_Page excerpt_.
::::::

The operation of the launcher shown in FIG. 1, which does not include energy recovery means, will be discussed with reference to the graph of FIG. 2. In order to launch a projectile, switches 18 and 24 are initially closed and inductive energy storage device 20 is charged to a predetermined firing current level. The current in the system is illustrated by the solid curve 36 in FIG. 2. At time T.sub.1, firing switch 24 is opened and current is commutated into projectile launching rails 10 and 12 and through armature 22 to propel the armature along the rails. Current in the system rapidly decreases as shown by curve 36 in FIG. 2 between times T.sub.1 and T.sub.2. At time T.sub.2, armature 22 passes from the muzzle end of rails 10 and 12 into the insulating or higher impedance rail segments 26 and 28 downstream of the shunt attachment points A and B. The resulting increasing voltage across attachment points A and B will hasten commutation of current into the shunt loop which comprises the series connection of conductor 30, resistor 34 and conductor 32. Conductors 30 and 32 essentially parallel the projectile launching rails, but have current flow opposite to that in the rails. Because of this geometry, the firing rails in series with the shunt loop have a lower inductance than the firing rail loop alone. The current will therefore now rapidly rise during commutation and then, in turn, more rapidly decay. The rapid rise of current is due to substantial conservation of magnetically stored energy during the commutation of current into a lower inductance loop. A rather similar current increase procedure is described in my copending application Ser. No. 443,730, filed Nov. 22, 1982 and entitled "Burst Firing Electromagnetic Launcher Utilizing Variable Inductance Coils", (W.E. Case 50,706). The broken curve 38 of FIG. 2 approximates the current decay of a system wherein resistor 34 is connected directly to points A and B. The more rapid decay after time T.sub.2, illustrated by curve 36, is due to a decrease in the circuit time constant L/R wherein the inductance L has decreased and the resistance R of the system has increased through the addition of shunt loop ACDB.

::::::

_Dataset rows_.
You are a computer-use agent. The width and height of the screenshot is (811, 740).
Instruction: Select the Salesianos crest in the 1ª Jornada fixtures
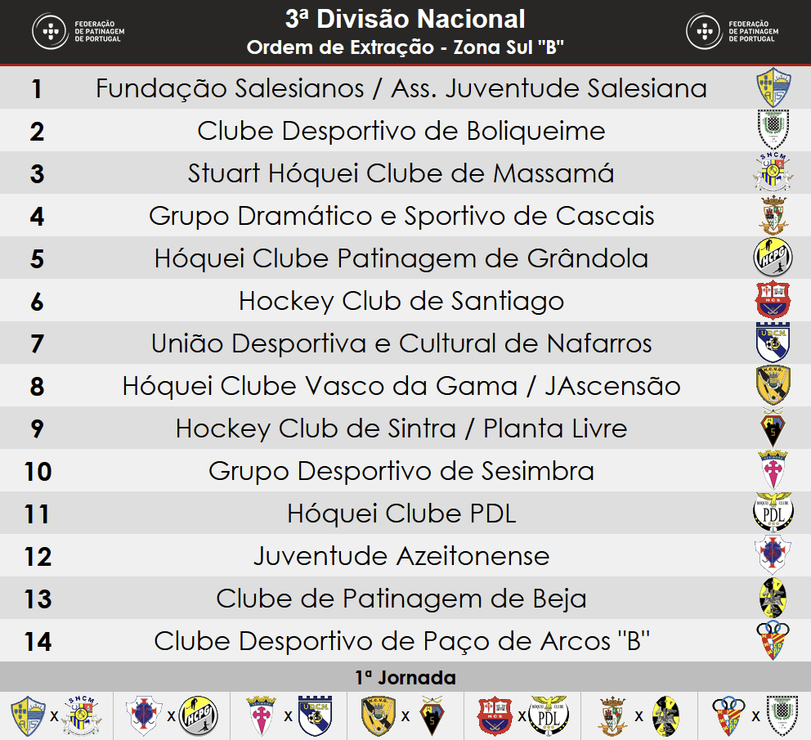click(29, 716)
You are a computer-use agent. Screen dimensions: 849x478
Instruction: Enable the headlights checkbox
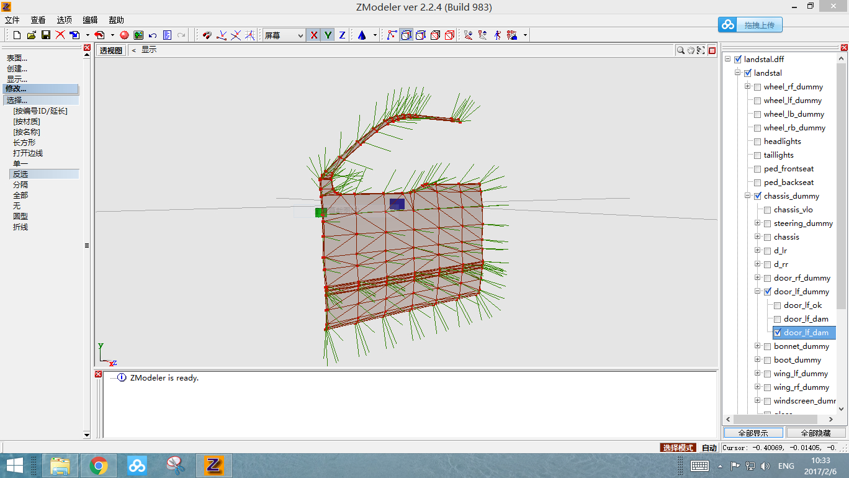pyautogui.click(x=757, y=142)
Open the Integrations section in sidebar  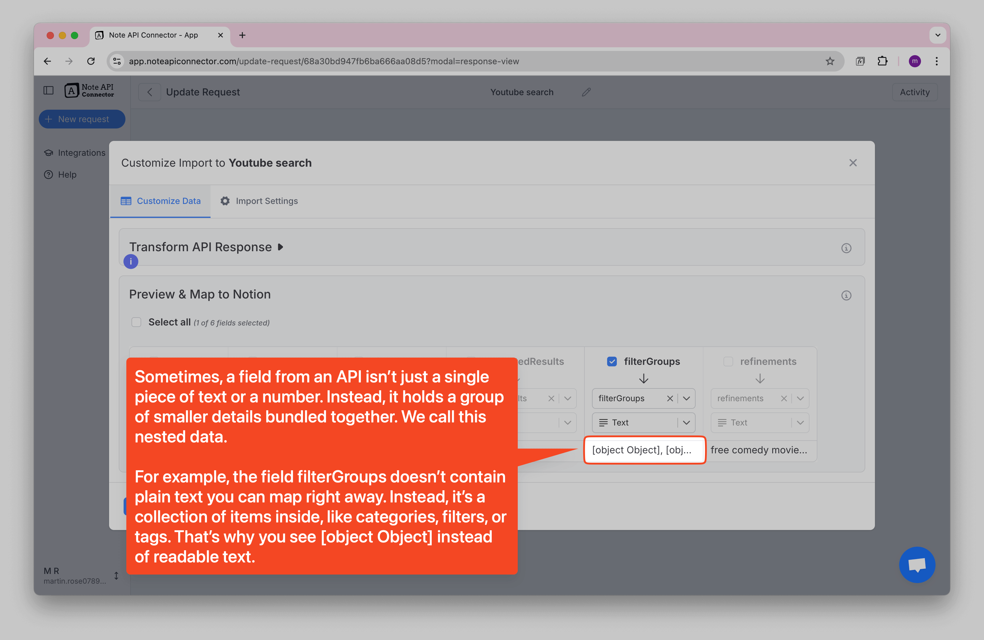coord(81,153)
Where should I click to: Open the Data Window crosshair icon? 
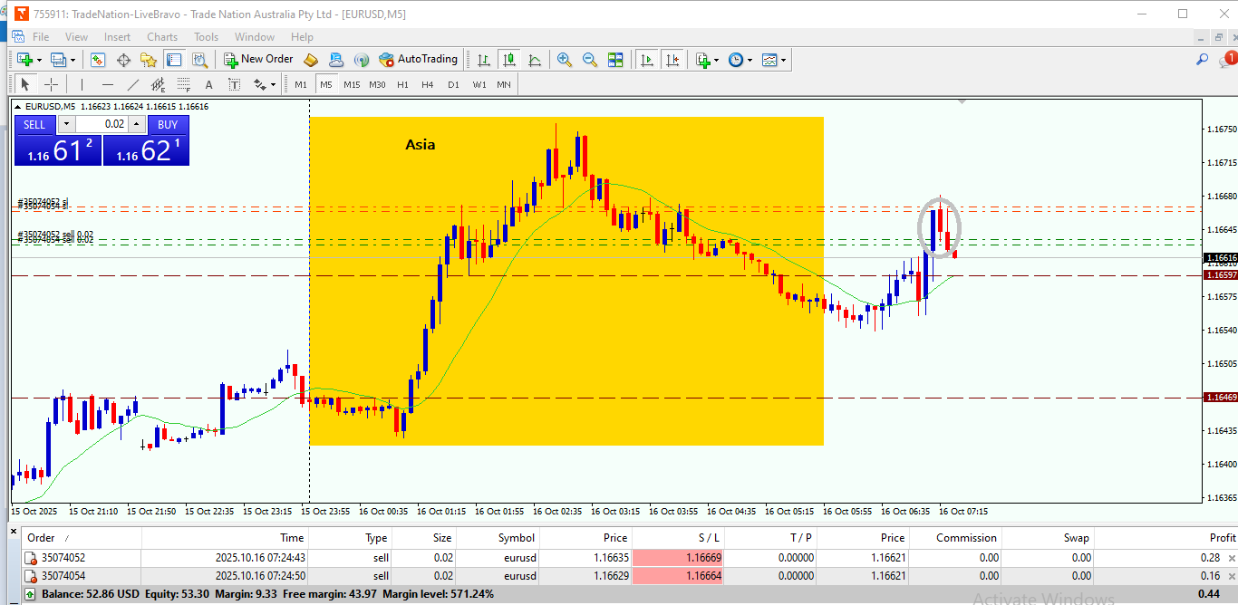(123, 60)
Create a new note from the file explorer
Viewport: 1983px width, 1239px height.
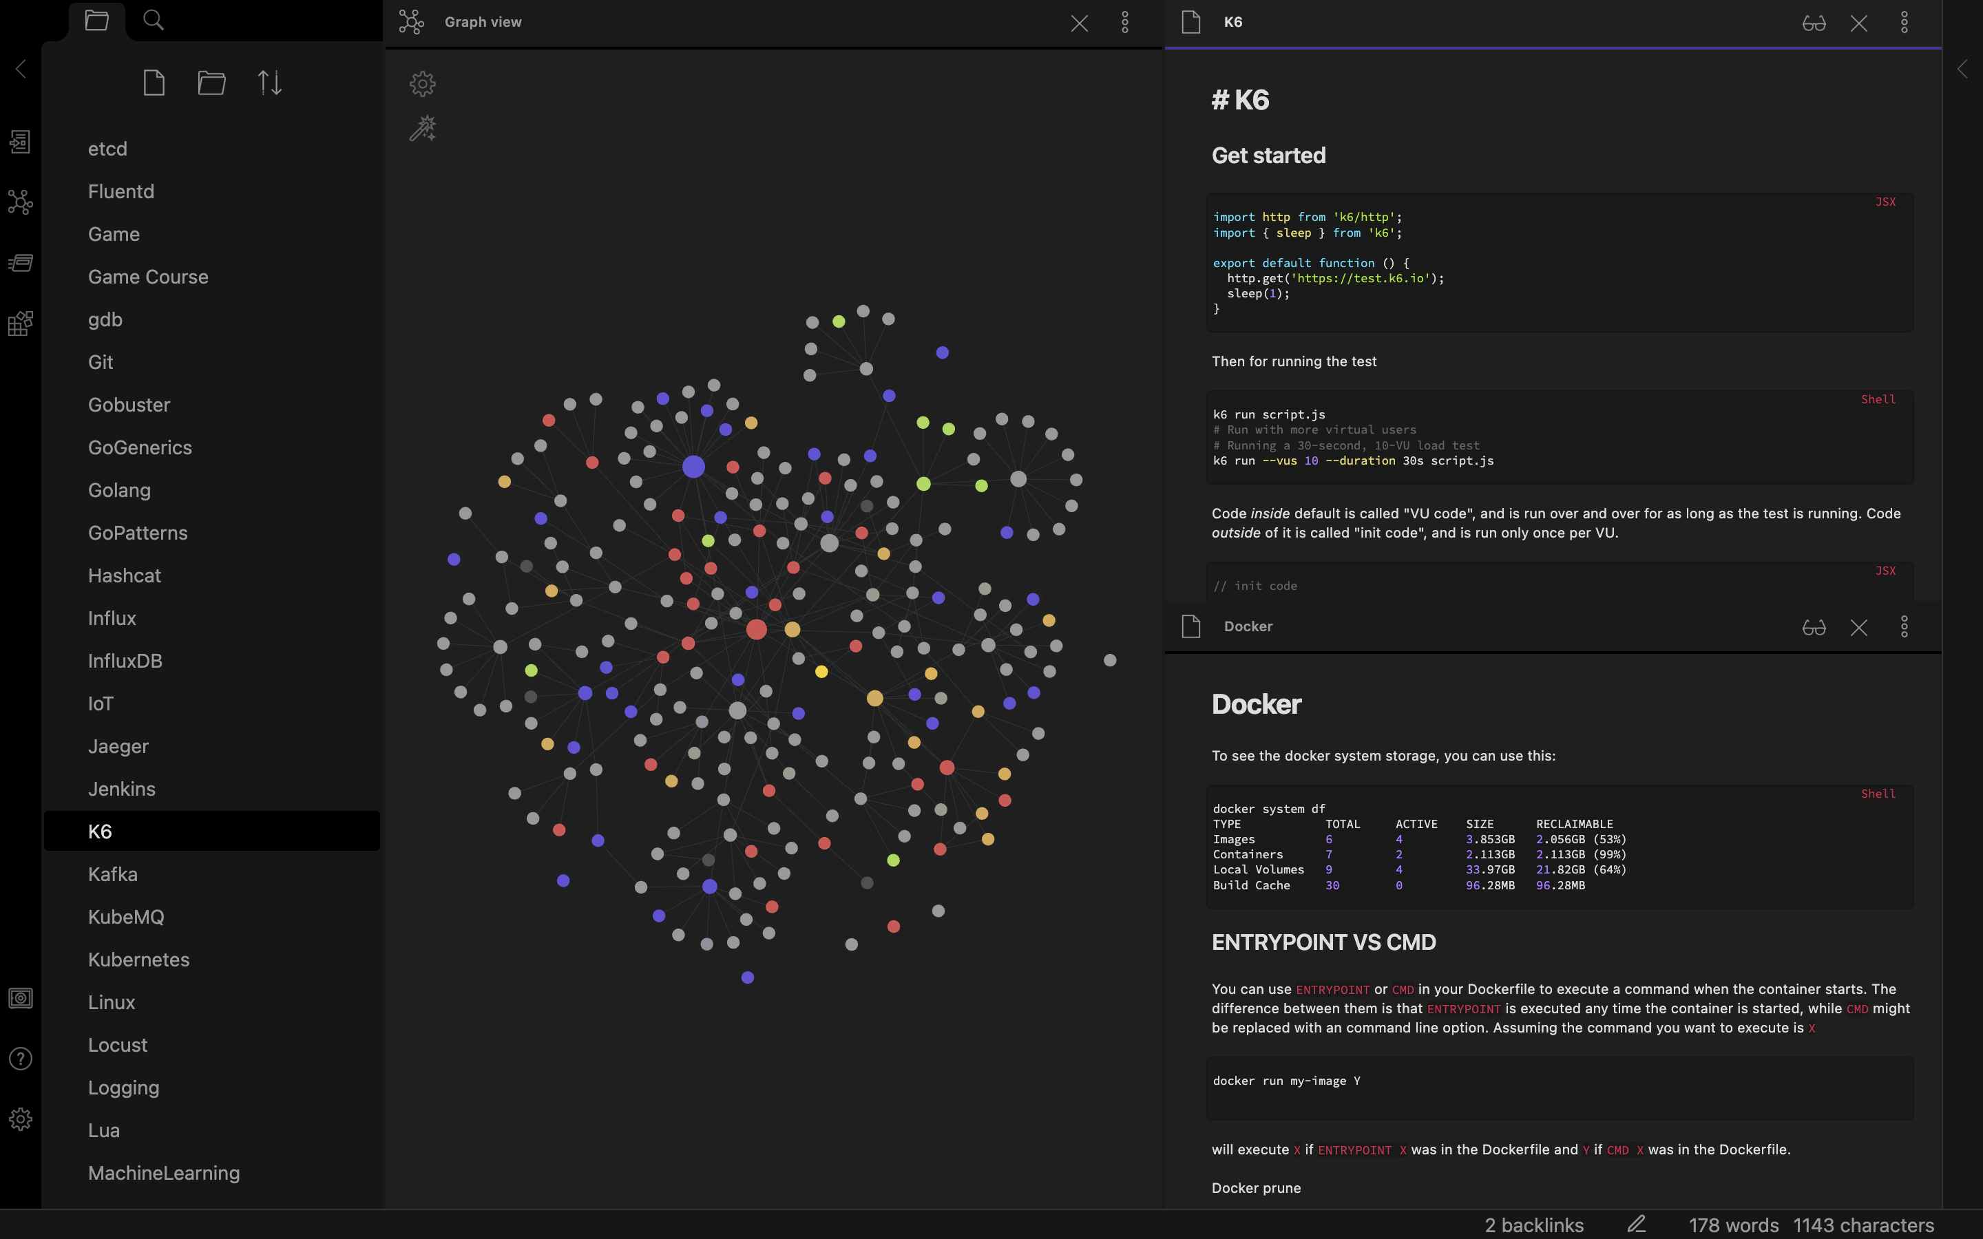(x=154, y=83)
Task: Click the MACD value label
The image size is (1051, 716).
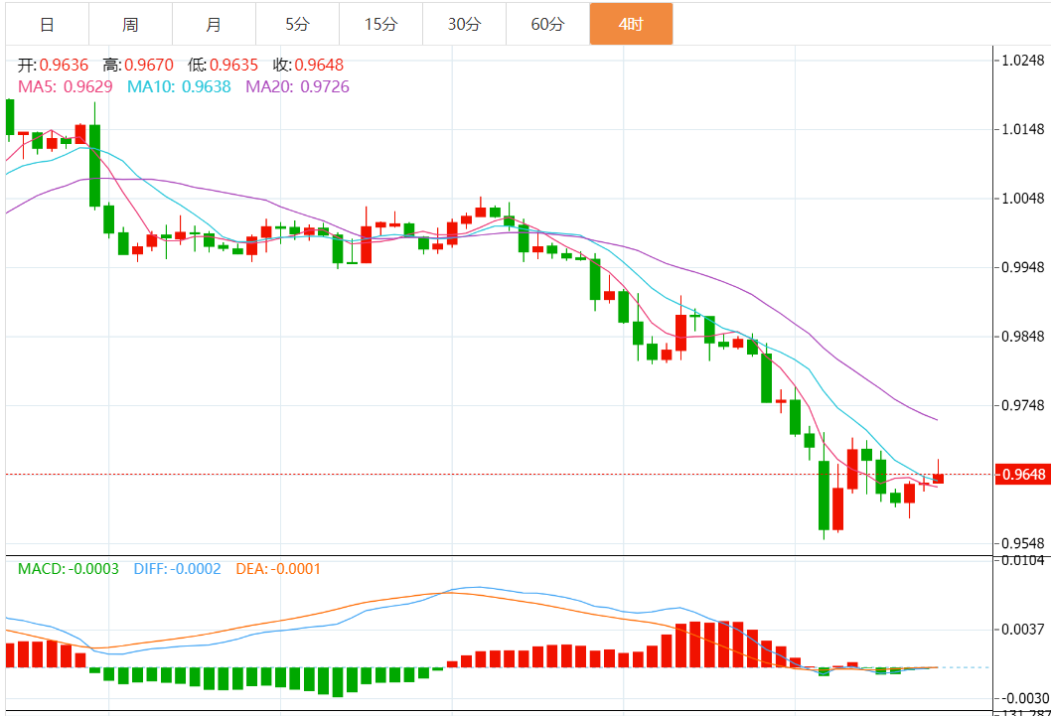Action: pyautogui.click(x=69, y=569)
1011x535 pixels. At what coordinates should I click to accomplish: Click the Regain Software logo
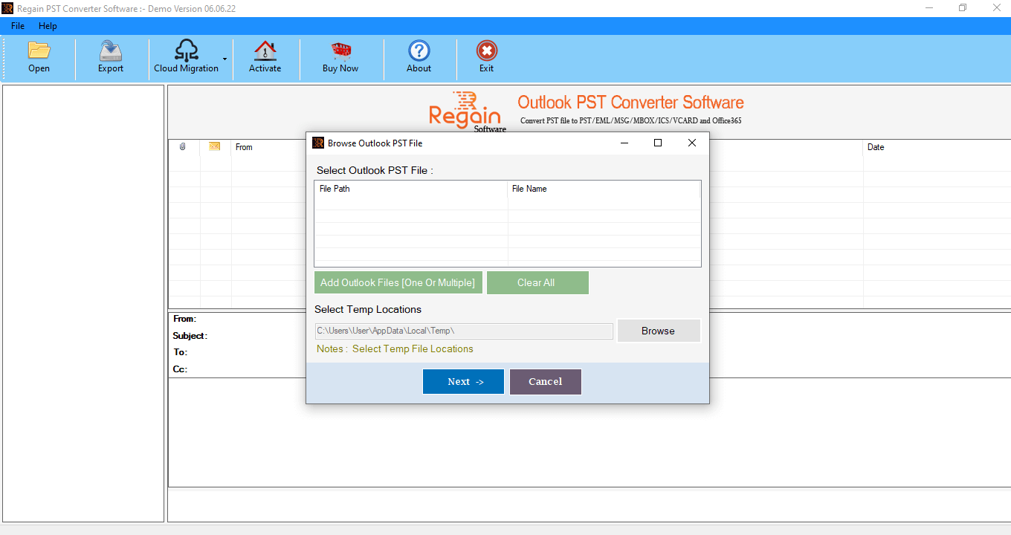(x=465, y=112)
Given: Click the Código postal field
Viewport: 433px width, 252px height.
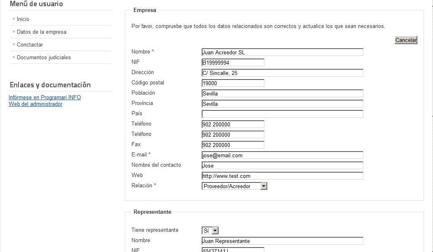Looking at the screenshot, I should click(232, 83).
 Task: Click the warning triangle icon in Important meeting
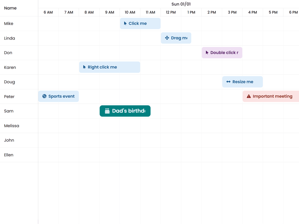[x=249, y=96]
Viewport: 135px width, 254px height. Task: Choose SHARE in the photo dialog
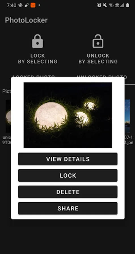click(x=68, y=208)
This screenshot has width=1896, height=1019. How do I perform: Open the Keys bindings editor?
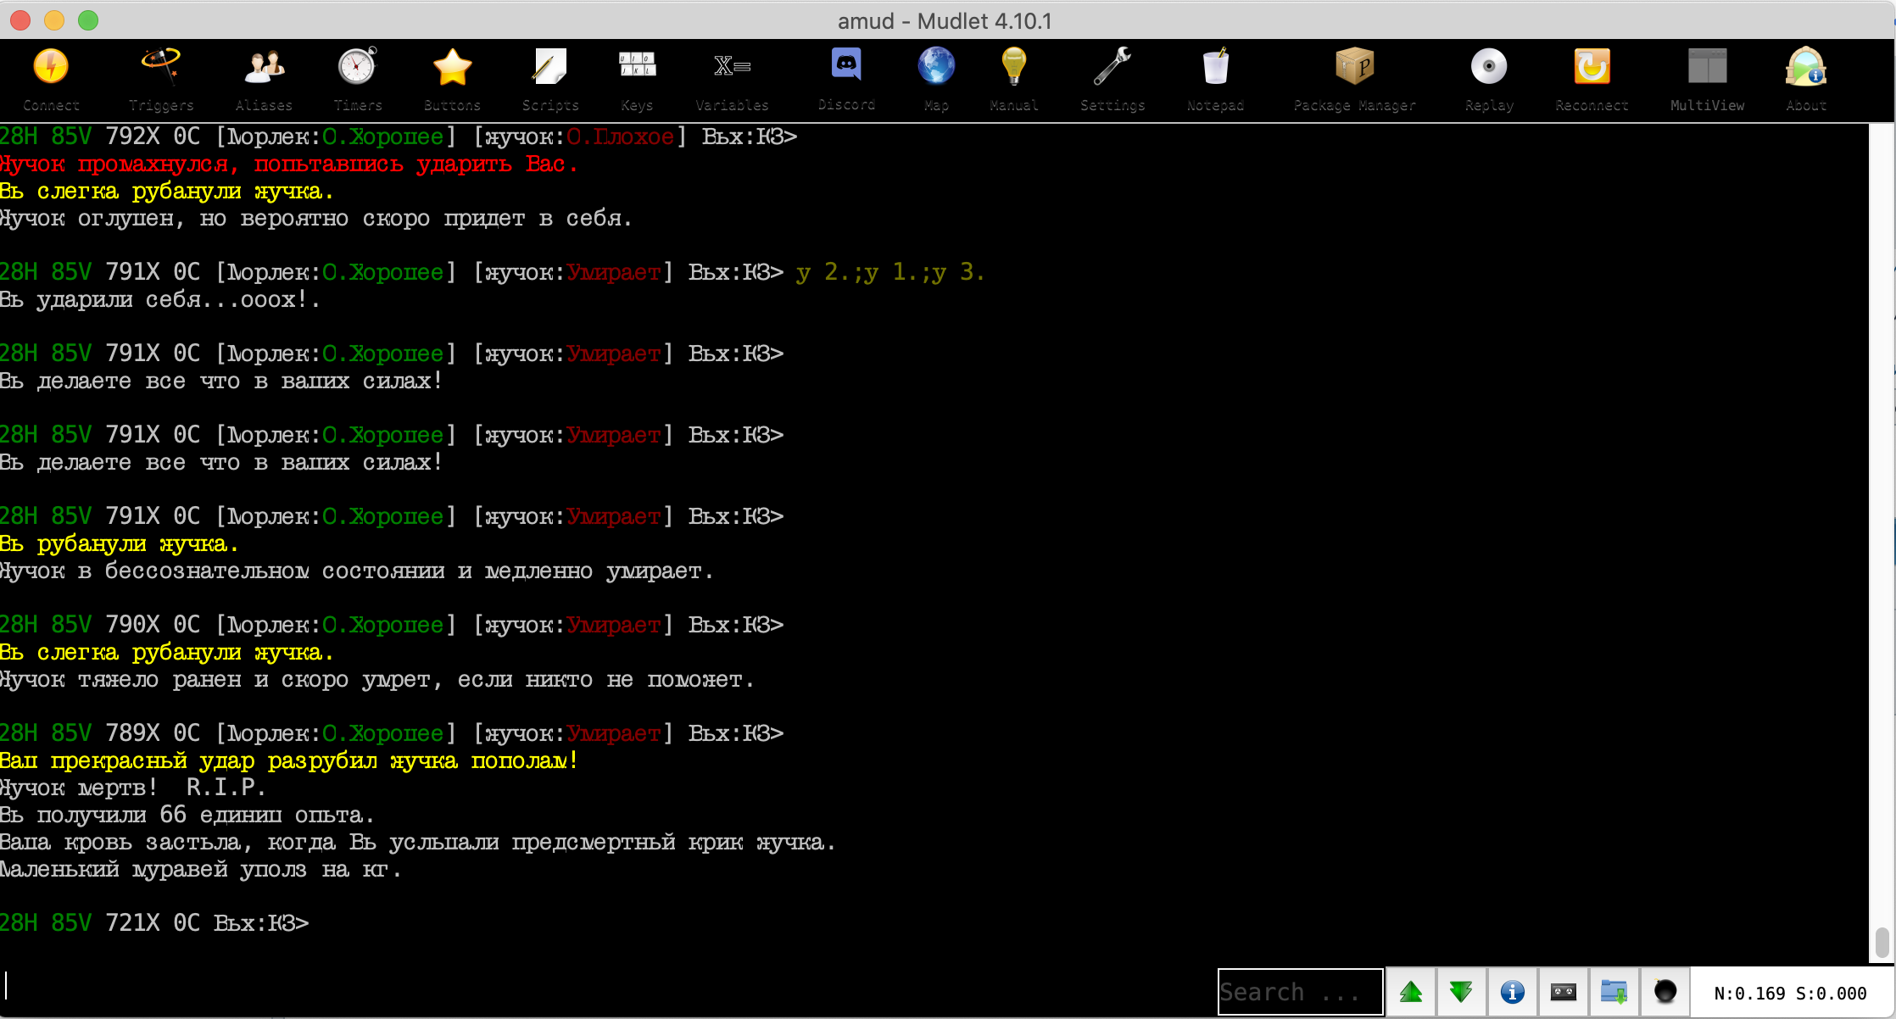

::::::

In the launcher passage, what does the broken curve 38 of FIG. 2 approximate?

The current decay of a system in which resistor 34 is connected directly to points A and B.